Online review site Yelp.com (NYSE:YELP) recently reported their first ever quarter results as a publicly traded company. Although the company’s revenues may have grown beyond market expectations, they are coming in at significantly higher costs. The company continues to bleed and fails to deliver on a strong monetization plan.
Q1 revenues grew 66% over the year to $27.4 million. By segment, local advertising contributed $21.4 million revenues, while brand advertising brought in $4 million. Other services accounted for the remaining $1.9 million in revenues. The market had targeted revenues of $25.3 million.
During the quarter, losses grew nearly three times to $9.8 million from $2.7 million reported a year ago. The market was projecting a loss of $0.30 per share compared with the loss of $0.31 per share reported by Yelp. Their increasing losses are attributed to rising sales and marketing costs, administrative costs, and costs related to international expansion, and a business model that doesn’t monetize sufficiently well despite heavy use among its loyal users.
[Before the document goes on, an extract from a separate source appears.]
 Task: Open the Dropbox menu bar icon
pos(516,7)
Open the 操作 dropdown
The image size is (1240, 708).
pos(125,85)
The site’s use continues to grow, and the average numbers of monthly unique visitors grew 53% to 71.4 million and reviews grew 59% to 27.6 million. Mobile efforts are also delivering results as the company reported 6.3 million unique devices per month compared with 5.7 million last quarter. Active local business accounts grew 117% to 27,300. However, the mobile app is free, and unless a premium app is put in place, the company will continue not to monetize adequately.
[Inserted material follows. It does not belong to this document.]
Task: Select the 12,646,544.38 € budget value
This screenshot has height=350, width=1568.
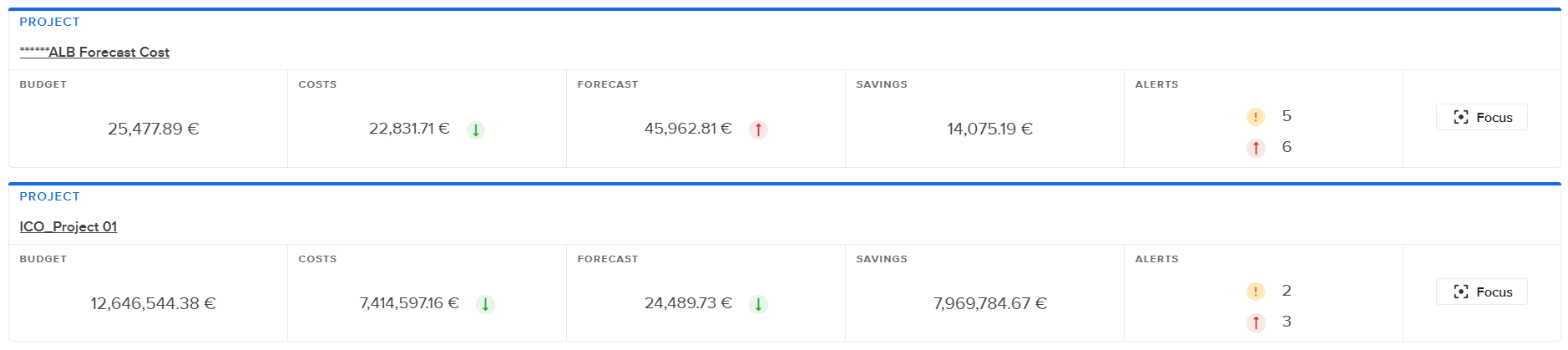Action: (x=154, y=303)
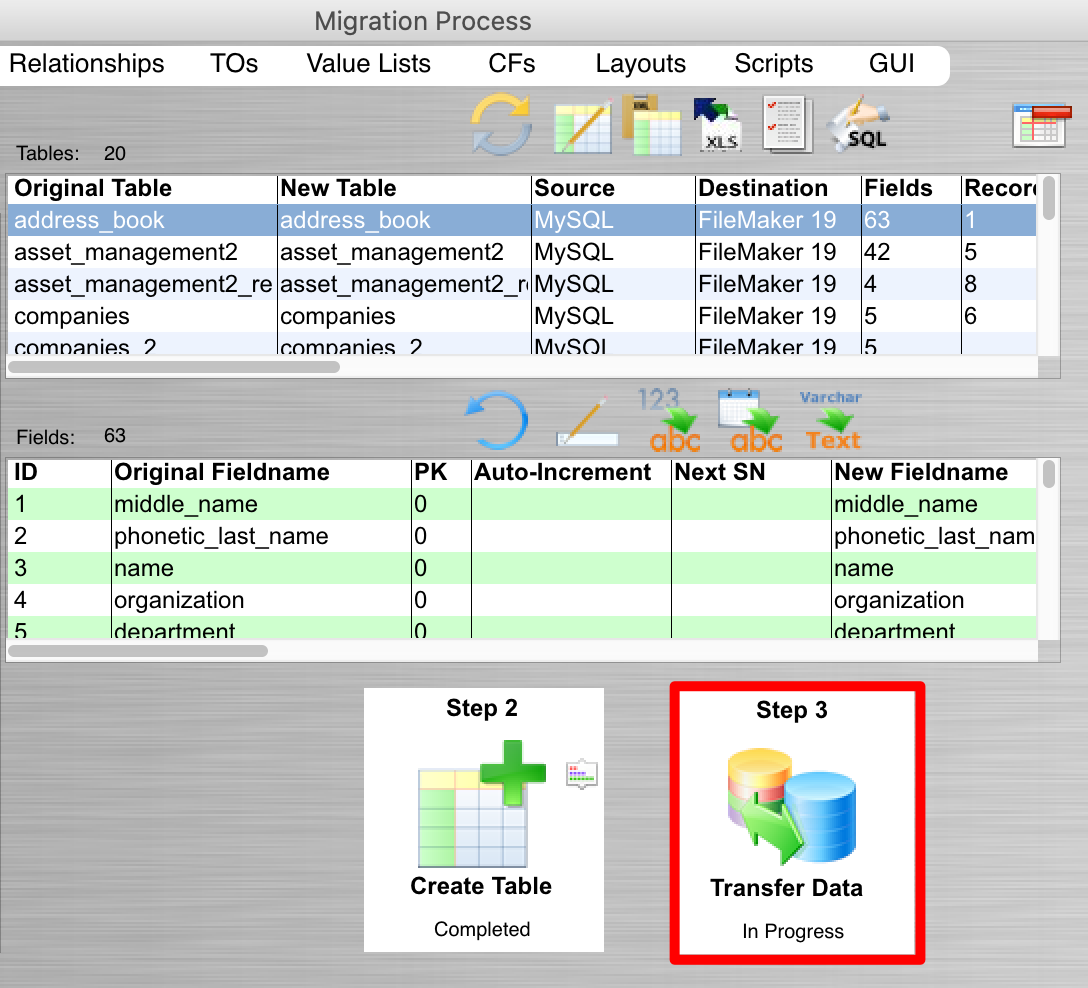Select the Scripts tab

pyautogui.click(x=773, y=64)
For the current fiscal year, Yelp is looking at revenues of $128 million-$132 million with a break-even or marginally positive EBITDA. They expect to end the current quarter with revenues of $29 million-$31 million and a loss of $0.50 million-$0.80 million. The market was projecting current quarter revenues at $29 million and annual revenues at $124.4 million.
Yelp’s Market Expansion
Over the last quarter, Yelp has focused on growing their international footprint. They added 11 new markets last quarter, of which eight were international locations. At the end of the quarter, they were present in 82 markets. Recently, Yelp announced their presence in Norway and Denmark. They launched their website, Yelp.no and free iPhone and Android apps in Norway, along with their business owner tools. Yelp is now present in Canada, the UK, Ireland, France, Germany, Austria, the Netherlands, Spain, Italy, Switzerland, Belgium, Australia, Sweden, Denmark, and Norway.
Besides market presence, Yelp is also working on expanding user engagement. Recently, they released a new feature that lets users comment on the Yelp platform. Unlike the more public reviews, the new feature lets users leave private reviews or tips for their friends based for the locations that the friends have checked in at.
Last quarter, Yelp also entered into agreements with Mercedes and Lexus to integrate Yelp into these companies’ in-vehicle infotainment systems. The move will help Yelp become available to more “consumers on the go.” Last year, Yelp entered into a similar agreement with BMW. The domain of hands-free driving apps is promising, and one could envision premium (paid) speech-enabled driving apps from Yelp for mobile phones, as well as significant licensing fees from car makers.
Despite these efforts, Yelp’s stock is trading at $16.61 with a market capitalization of $1.02 billion. The stock may be trading higher than the $15 it had listed at, but it still only about half of the $31.96 it had touched at the end of last quarter. I believe that Yelp may continue to amass more users and reviews through market expansion, but it still needs a more robust monetization plan to be able to maintain its valuation. As it stands, the market is getting concerned about Internet companies with large traffic and unmonetized eyeballs.